Por outro lado, a reposição das desigualdades no seio da análise económica – assunto que é de nosso especial interesse – é realizada com recurso a uma análise estatística extensiva que, embora tenha o inegável mérito de permitir compreender as ordens de grandeza envolvidas na desigual repartição de rendimentos do trabalho e capital – e entre um e outro fator –, peca em larga medida por enveredar, uma vez mais, por uma análise económica determinista. Tendência que, aliás, justifica a adoção de uma terminologia negligente de todo o património da ciência social (em especial sociológica) na análise das desigualdades sociais. Se a adoção de uma terminologia produzida no seio de outras ciências sociais poderia denunciar um dado pendor paradigmático, o certo é que a análise dos modos de produção dessas desigualdades não pode ser, grosso modo, reduzida a mecanismos como a dinâmica r>g ou à arbitrariedade na determinação dos supersalários, negligenciando todo um conjunto de “razões sociais” que estão na génese dos contornos assumidos pelos dados apurados pelo autor. A adoção de uma terminologia puramente estatística na abordagem das desigualdades (i.e., de percentis de população com dada proporção da remuneração nacional) visa “precisamente poder fazer corresponder desigualdades e épocas impossíveis de comparar de outro modo, e fornecer uma linguagem comum que em princípio será de aceitação ampla”. Ora, o problema está, com efeito, no facto de uma terminologia com base em decis e centis não carecer apenas de poesia – como ironiza o autor – mas também de todo um entendimento sociológico sobre a complexidade de fatores e dimensões que estruturam a dinâmica social de (re)produção das desigualdades e que negligencia, evidentemente, o facto de estas não se reduzirem a desigualdades remuneratórias (como bem demonstrou, entre muitos outros sociólogos, Pierre ­Bourdieu). Se retomar as desigualdades como objeto da economia é um propósito que louvamos, não podemos, porém, aceitar tal reducionismo, que estará assente no problema de fundo da negligência de um diálogo com outros domínios da ciência social.

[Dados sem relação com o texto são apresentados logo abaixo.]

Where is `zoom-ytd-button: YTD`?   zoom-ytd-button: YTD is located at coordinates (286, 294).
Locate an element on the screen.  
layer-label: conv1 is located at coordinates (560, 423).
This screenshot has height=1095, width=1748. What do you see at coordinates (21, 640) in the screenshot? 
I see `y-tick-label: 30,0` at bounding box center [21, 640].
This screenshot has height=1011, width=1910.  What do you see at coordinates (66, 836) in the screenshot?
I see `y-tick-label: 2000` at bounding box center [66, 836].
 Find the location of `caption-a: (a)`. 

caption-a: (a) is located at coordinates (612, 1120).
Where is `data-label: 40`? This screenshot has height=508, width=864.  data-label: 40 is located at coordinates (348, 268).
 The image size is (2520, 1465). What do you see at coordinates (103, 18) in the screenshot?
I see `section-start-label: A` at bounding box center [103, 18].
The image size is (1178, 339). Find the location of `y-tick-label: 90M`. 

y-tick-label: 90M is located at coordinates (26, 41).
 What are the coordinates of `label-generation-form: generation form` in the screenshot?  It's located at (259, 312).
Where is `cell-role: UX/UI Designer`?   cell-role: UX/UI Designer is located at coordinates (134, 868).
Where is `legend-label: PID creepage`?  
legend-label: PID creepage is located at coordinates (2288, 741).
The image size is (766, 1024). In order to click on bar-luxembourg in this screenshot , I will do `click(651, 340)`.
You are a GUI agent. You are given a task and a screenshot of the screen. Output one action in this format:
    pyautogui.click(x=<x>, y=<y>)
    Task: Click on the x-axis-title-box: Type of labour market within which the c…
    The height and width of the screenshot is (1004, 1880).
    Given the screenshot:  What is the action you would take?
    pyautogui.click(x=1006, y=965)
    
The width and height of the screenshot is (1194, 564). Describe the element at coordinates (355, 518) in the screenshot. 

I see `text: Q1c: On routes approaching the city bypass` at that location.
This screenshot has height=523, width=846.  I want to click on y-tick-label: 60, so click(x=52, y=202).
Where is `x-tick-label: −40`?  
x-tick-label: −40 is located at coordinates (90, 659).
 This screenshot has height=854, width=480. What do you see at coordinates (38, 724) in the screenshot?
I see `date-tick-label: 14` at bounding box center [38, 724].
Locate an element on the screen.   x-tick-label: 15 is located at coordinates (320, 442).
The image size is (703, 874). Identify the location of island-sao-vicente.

Por último, resta ainda dizer que esta opção terminológica não se dissocia da contrariedade encontrada no pensamento do autor, que é relevada também no conceito de capital. Se o intento da obra é o de estabelecer os factos e padrões que restituem a historicidade aos fenómenos económicos, a ambição de adotar uma linguagem que permita comparar épocas incomparáveis anula, controversamente, a própria génese histórica dos conceitos. Comparar a flutuação do capital desde a antiguidade até ao início do século XXI é, de facto, um exercício que transforma o conceito de capital num conceito trans-histórico, que está para lá da própria determinação socioestrutural da realidade. Não é possível comparar sociedades que renumeram o trabalho com sociedades que não o fazem, da mesma maneira que não é possível analisar o capital numa sociedade não capitalista. Não só o modo de estruturação do social é profundamente diferente entre épocas historicamente determinadas, como só da incompreensão dessa fundamental distinção entre modos de organização social se pode assumir a utilidade de conceitos “trans-históricos”.

Em suma, esta obra de Thomas Piketty, para além do rigor e credibilidade da análise económica sistemática que nos apresenta, teve sobretudo o enorme mérito de conferir maior centralidade à temática das desigualdades no debate público atual, pondo em evidência uma serie de contradições estruturais do sistema capitalista global enquanto força indutora de assimetrias estruturais na distribuição da riqueza, sobretudo quando o princípio do mercado prevalece – como tem sido o caso nas últimas quatro décadas – sobre a capacidade reguladora e redistributiva do Estado.